Col. John Hort, commander of the 3rd Brigade Combat Team responsible for the area, attributes much of the earlier violence to criminal elements and Iranian-influenced special groups within the Mehdi Army.

"I think it's mainly the special groups with the Iranian influence that are promoting the current state of violence," he said. "I can't speak for what he (Sadr) does, but I will say the mainstream JAM is fighting us in this fight right now.

"We are not just dealing with rogue elements, we are dealing with mainstream JAM in this current fight we are in.

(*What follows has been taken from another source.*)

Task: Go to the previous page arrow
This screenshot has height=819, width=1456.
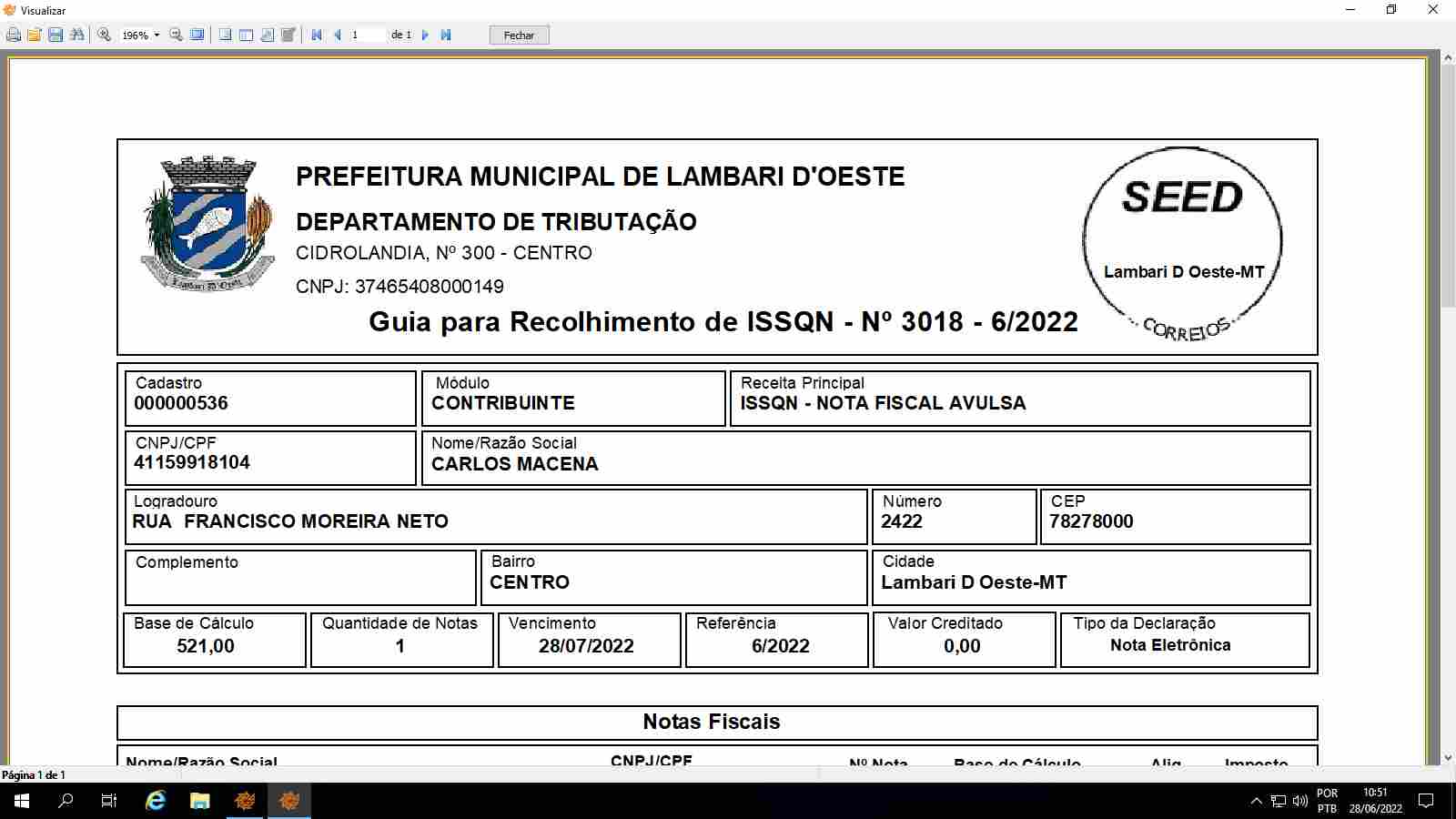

And what we've seen is that these JAM members are influenced by these special groups and become sympathetic to the cause -- fight the coalition forces to the last man or kick the ISF (Iraqi Security Forces) out of Sadr City."

Hort said that in the latest round of fighting, the gunmen used battle tactics "you don't just pick up on the Internet."

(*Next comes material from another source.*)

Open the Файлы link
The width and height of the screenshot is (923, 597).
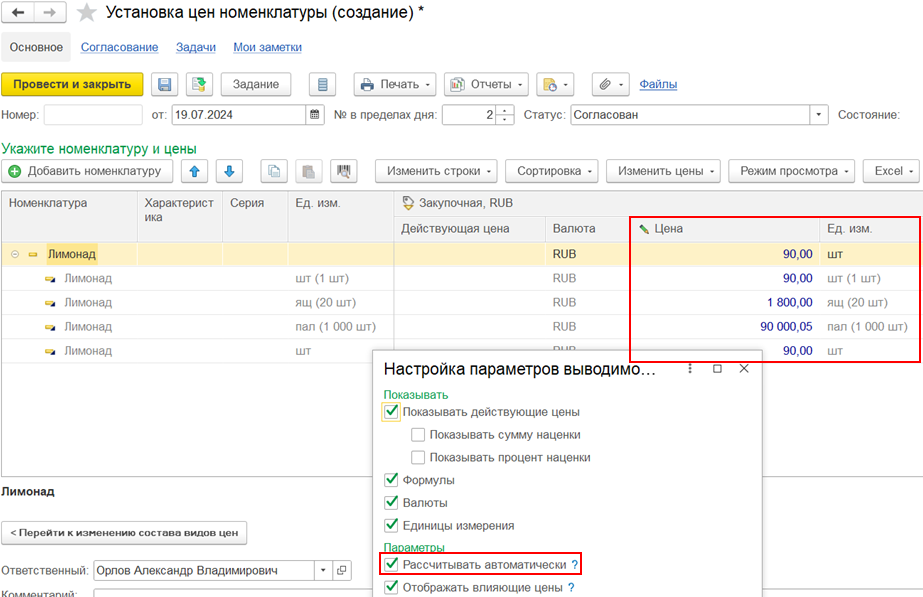point(658,85)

"This was an organized effort. This wasn't just a bunch of guys who one day decided to take pot shoots at the Iraqi Army," he said.

It's estimated U.S. troops in southern Sadr City "engaged, killed or wounded probably over 400" gunmen, Hort said.

With security increasing daily in southern Sadr City, gunmen have mainly crossed back into northern Sadr City across a main road known as Route Gold (al-Quds Street) where U.S. forces are erecting a 10-foot concrete barrier to control access into and out of southern neighborhoods.

The barrier, which when finished will stretch 3 miles, has come under fire from the Maliki government as well as from Sadr, but U.S. military officials say the controlled access it will afford is essential to security.

"Getting this wall in is our biggest effort right now," Hort said. "We're putting in a wall that will degrade the enemy's ability to conduct operations south of Route Gold. That allows us to conduct significant reconstruction in Jamilla (neighborhood) and Tharwa down into Old Adamiya.

"It is a fight to put that wall in every night. It's a minefield down that road. There have been 115 IEDs along it in the last three weeks."